Когда я вошел, она, не обернувшись, поздоровалась, назвав меня по имени-отчеству.
— Как догадались, Леночка? — Я сразу принял обычный отцовский тон, которым разговаривал с юными младшими научными и аспирантками, так было удобней, поскольку такой тон позволял избегать официальности и в то же время в значительной степени исключал лирику. — И что это вам не спится? В вашем возрасте утренней бессонницы еще не бывает…
Она обернулась и посмотрела мне прямо в лицо, и в ту же секунду я понял, чем все кончится, то есть, вернее, что в самое ближайшее время начнется. Ничего особенного не было в ее взгляде, обычный внимательный взгляд хорошей студентки, стремящейся понять лекцию, но потом, когда я уже узнал, что этот взгляд выражает на самом деле, я стал думать, что в то ноябрьское утро не я сделал выбор.
— Я не догадалась, Михаил Леонидович, а видела, как вы на такси подъехали. — Отвечая, она одновременно пробиралась поближе ко мне между столами и шкафами, делящими комнату на индивидуальные закоулки, и остановилась в шаге от меня. — А прихожу я всегда рано, потому что отвожу дочку в математическую школу, это тут рядом, а потом деваться некуда…
И ничего нельзя уже было изменить, и я почувствовал это уже тогда, но не предположил, конечно, как далеко все зайдет, и браво, как подобает старому гусару, решившему тряхнуть стариной, предложил ей выпить со мною в такое неподобающее время, а она неожиданно — для меня неожиданно — легко согласилась, и мы долго искали второй стакан, потом она взяла свою чайную, чисто вымытую чашку, и мы пошли в мой кабинет и выпили, а днем я вызвал ее к себе в кабинет, и уже повел себя, как настоящий тайный друг — закрыв дверь, позвал ее обедать, и мы, вроде бы случайно объединившись в коридоре, пошли вместе в институтскую столовую и сели за один стол, и проницательные наши сотрудники к нам уже в тот день не подсаживались…
Сейчас, вспоминая наши первые месяцы, я пытаюсь понять, что нас связало сразу и надолго.
Треть жизни прошла с того времени, когда мы, забыв всякую осторожность, не расставались целыми днями. Она часами просиживала у меня в кабинете и даже несколько раз ездила со мною на лекции в университет, садилась в последнем ряду, надеясь сойти за студентку другого факультета, которые действительно иногда приходили послушать сравнительно молодого и модного профессора, но надежда ее, конечно, была наивной — все, кто интересовался, уже знали.

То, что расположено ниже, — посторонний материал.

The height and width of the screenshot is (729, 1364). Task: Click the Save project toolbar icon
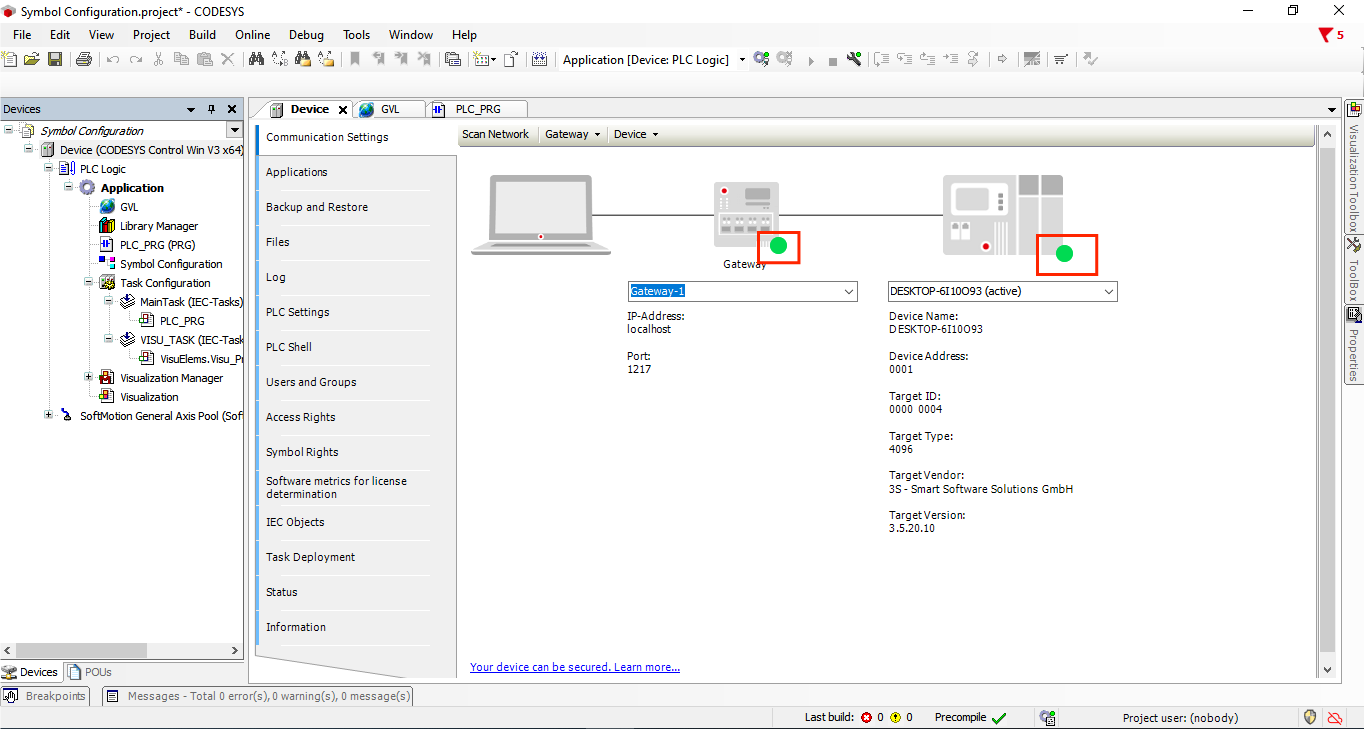pos(55,60)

И каждый вечер я провожал ее почти до самого дома, сначала ездили в метро, время от времени натыкаясь на знакомых, и, замечая их всегда слишком поздно, глупо притворялись случайно оказавшимися в одном вагоне, потом у меня появилась первая машина, нищая «шестерка», я останавливался за квартал от ее пятиэтажки, оглядывался, мы долго целовались в сумерках, наконец она выскальзывала и бежала к своему подъезду — обычная работающая женщина, бедно, но старательно одетая, с сумками добытых днем продуктов в обеих руках.